Filled with plenty of tips and advice, the authors know that marriage has far more complications in real life. In fact, one criticism of the first edition of this book is the heavy dependence on data and scientific analysis, just like a book having lots of theory but little practice. This second edition tries to correct this imbalance by putting their findings to work through the Gottmann Institute. Using direct support for couples, marital therapies, and training sessions, they have accumulated more statistics on the Seven Principles. They claim that couples who read the book without additional professional assistance "were significantly happier in their relationship." Not only that, the helpfulness continued even after a year.
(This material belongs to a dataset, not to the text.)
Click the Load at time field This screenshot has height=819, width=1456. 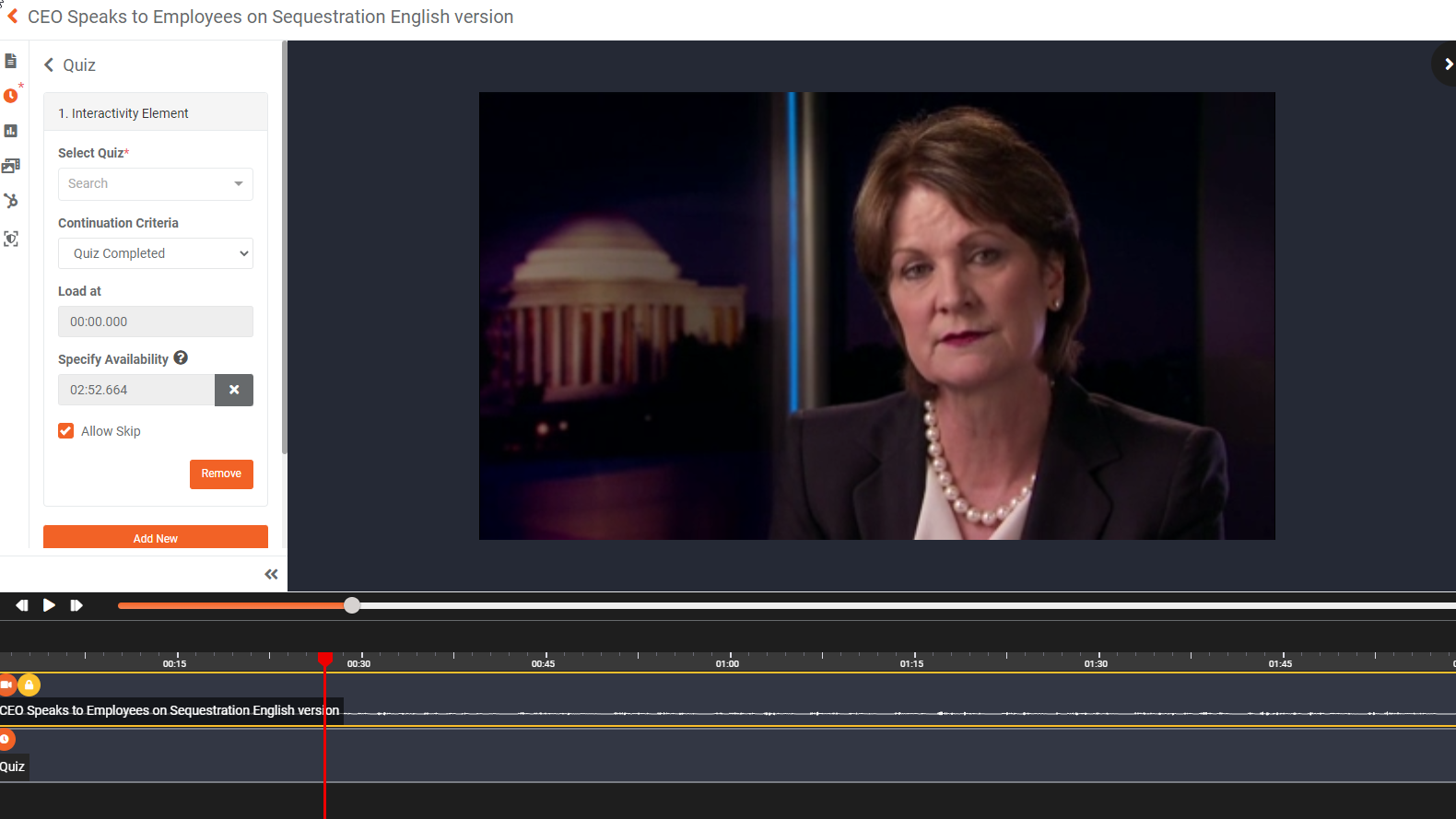pyautogui.click(x=155, y=322)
Updated for more diverse groups, the book now includes findings for same-sex couples, new parents, and mixed marriages. The questionnaires are updated. The statistics are refreshed. The numbers are crunched with consistent results.
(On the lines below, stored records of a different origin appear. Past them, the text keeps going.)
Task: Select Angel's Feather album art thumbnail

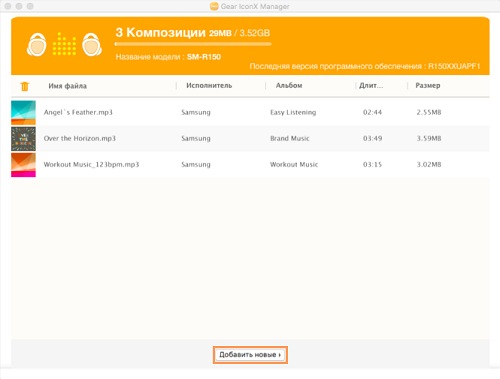Action: (x=23, y=113)
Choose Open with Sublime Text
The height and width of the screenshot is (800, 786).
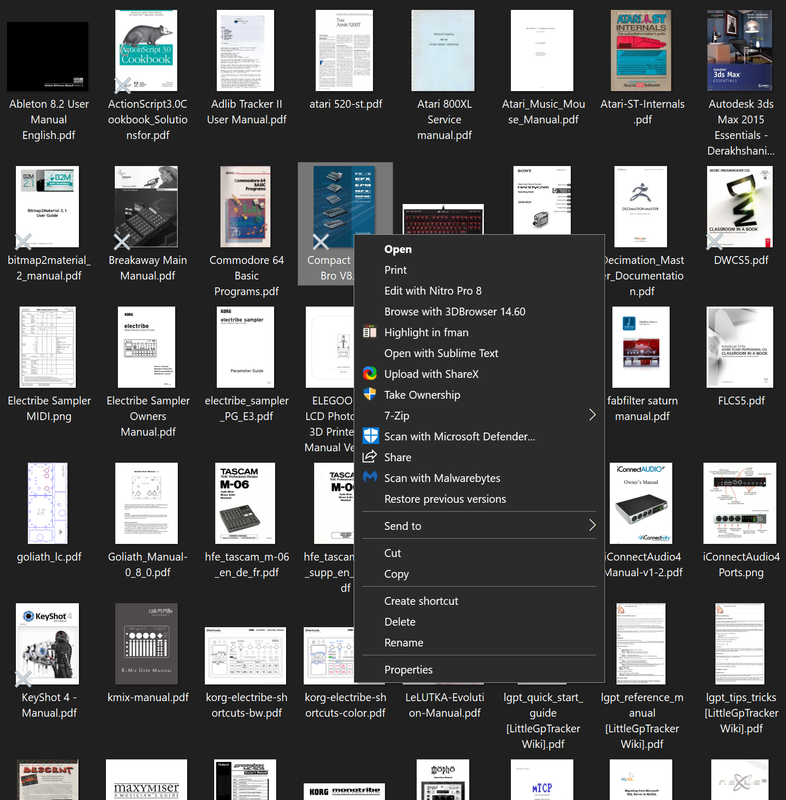tap(441, 353)
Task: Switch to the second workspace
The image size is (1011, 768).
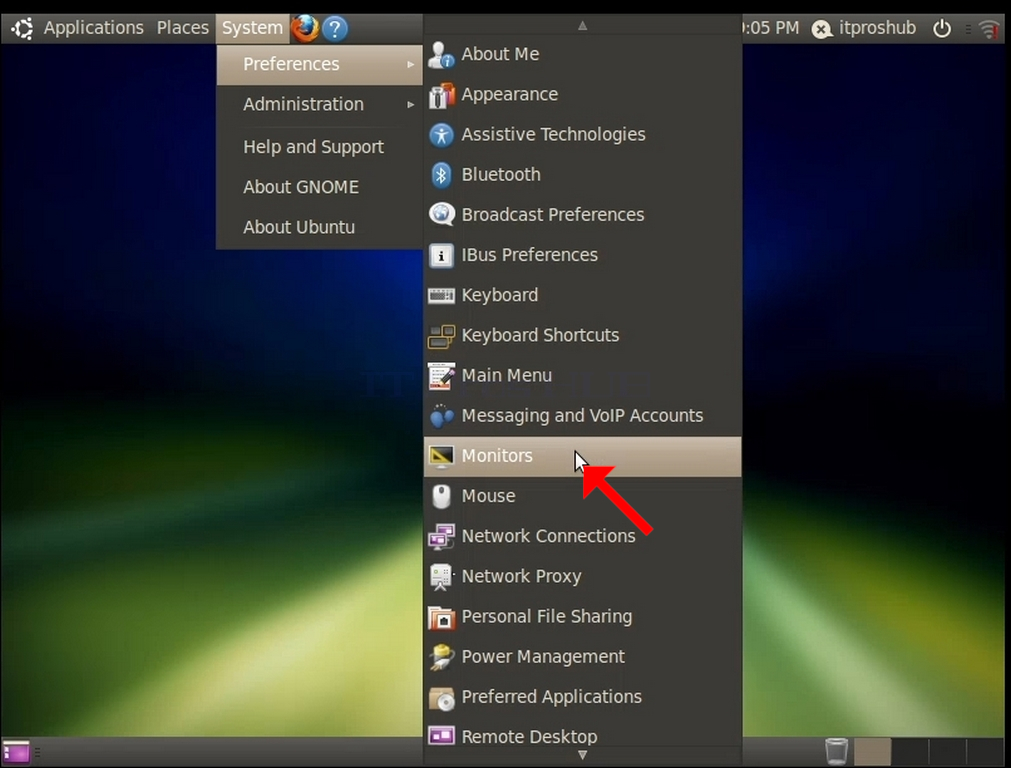Action: (910, 752)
Let me offer three thoughts on this book. First, this book speaks deeply into the issues of marriage. The way the authors have written show how much they understood couples and the marital struggles. Many of the examples given have struck a chord in readers deeply. The love maps questionnaire for instance, force individuals to dig a little deeper into their hearts prior to answering the simple Yes/No questions. It is not easy to simply tick off an answer thoughtlessly. They show us that marriage is not about "knowing" each other mentally, it is a lot more about connecting with one another at every level. While reading a book alone may not necessarily heal a marriage, it can certainly orientate any marriage more constructively. Second, this book is high on implementation. In other words, many of the suggestions are easy to understand and implement. While there are lots of scientific work and data analysis, one may accuse the authors of analysis till paralysis. That is not true, especially in this new and updated edition. The chapter on "Coping with Typical Solvable Problems" is a case in point. The authors take a break between Principles 5 and 6 to include some modern distractions like the electronic additions, relations with in-laws, money matters, housework expectations, sex, and the ubiquitous nuisance: Stress. Third, this book contains many packages of helpful tips. Those who like to have ready to remember strategies will appreciate them. Some of the more notable ones are:
  • Six Signs of Failing Marriage
  • Seven Week Course in Fondness and Admiration
  • Stress Reducing Conversations
  • Seven Tips for Listening to Fears and Sadness
  • Two Kinds of Marital Conflicts: Perpetual and Solvable
  • Seven Steps to Dealing with Emotional Injuries
  • Signs of Gridlocks
  • Four Pillars of Shared Meaning
  • The Magic Five Hours
  • ....
Even if readers do not agree with all of the principles, I am convinced that at some point in the book, they would be touched. I have read this book more than twice and are still amazed at the dynamism and wisdom of the teachings. This book remains my favourite book for marriages of all types.

Rating: 5 stars of 5.


This book is provided to me courtesy of Harmony Books, a division of Random House Book Publishers and NetGalley in exchange for an honest review. All opinions offered above are mine unless otherwise stated or implied.